▸ **Task**
Taking each line of the material in turn, count those with the string "size" and answer with the count alone.

=== Records for this exercise ===

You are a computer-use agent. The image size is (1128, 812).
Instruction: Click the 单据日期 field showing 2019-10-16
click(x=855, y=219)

===
=== Records for this exercise ===

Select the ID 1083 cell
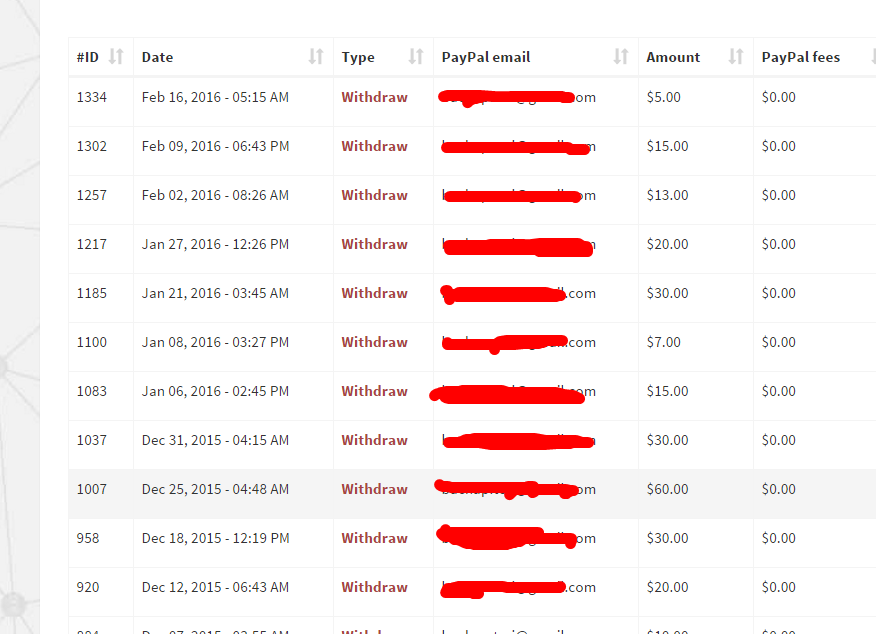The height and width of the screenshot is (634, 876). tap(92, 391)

===
=== Records for this exercise ===

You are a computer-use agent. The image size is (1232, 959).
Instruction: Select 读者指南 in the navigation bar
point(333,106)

===

▸ **Exercise output**
2